◆ **WORK TASK**: Where the string "will" occurs in a line of the data below, that line should be copied.

◆ **PROVIDED RECORDS**:
------------------------
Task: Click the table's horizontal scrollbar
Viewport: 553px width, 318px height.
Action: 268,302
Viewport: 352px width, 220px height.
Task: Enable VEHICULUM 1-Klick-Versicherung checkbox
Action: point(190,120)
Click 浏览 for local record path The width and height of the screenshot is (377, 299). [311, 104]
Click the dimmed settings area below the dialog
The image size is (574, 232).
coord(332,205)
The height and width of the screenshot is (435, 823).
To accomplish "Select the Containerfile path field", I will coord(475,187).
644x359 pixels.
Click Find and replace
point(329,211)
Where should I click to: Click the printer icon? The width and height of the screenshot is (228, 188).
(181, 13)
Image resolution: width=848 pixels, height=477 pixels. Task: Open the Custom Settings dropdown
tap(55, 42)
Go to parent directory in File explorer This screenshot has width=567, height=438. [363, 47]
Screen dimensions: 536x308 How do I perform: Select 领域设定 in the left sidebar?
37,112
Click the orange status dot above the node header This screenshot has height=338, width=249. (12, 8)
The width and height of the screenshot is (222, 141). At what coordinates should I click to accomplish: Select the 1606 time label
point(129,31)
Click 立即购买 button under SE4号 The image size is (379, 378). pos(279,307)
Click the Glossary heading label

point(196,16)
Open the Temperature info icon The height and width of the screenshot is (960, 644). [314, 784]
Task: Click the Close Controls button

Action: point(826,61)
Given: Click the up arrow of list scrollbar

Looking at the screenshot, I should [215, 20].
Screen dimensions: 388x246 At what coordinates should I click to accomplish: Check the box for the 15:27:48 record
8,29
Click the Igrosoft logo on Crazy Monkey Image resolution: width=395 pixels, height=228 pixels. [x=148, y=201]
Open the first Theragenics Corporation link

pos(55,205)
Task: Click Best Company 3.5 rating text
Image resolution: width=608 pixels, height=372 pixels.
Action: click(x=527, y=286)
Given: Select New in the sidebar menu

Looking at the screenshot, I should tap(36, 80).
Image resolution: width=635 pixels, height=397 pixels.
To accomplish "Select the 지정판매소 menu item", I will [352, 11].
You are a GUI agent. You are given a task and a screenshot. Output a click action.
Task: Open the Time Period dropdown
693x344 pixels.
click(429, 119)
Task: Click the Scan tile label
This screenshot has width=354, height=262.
------------------------
◆ **RESULT OF THE TASK**:
To accomplish "Select the Containerfile path field", I will coord(475,187).
To accomplish "Select the 지정판매소 menu item", I will [352, 11].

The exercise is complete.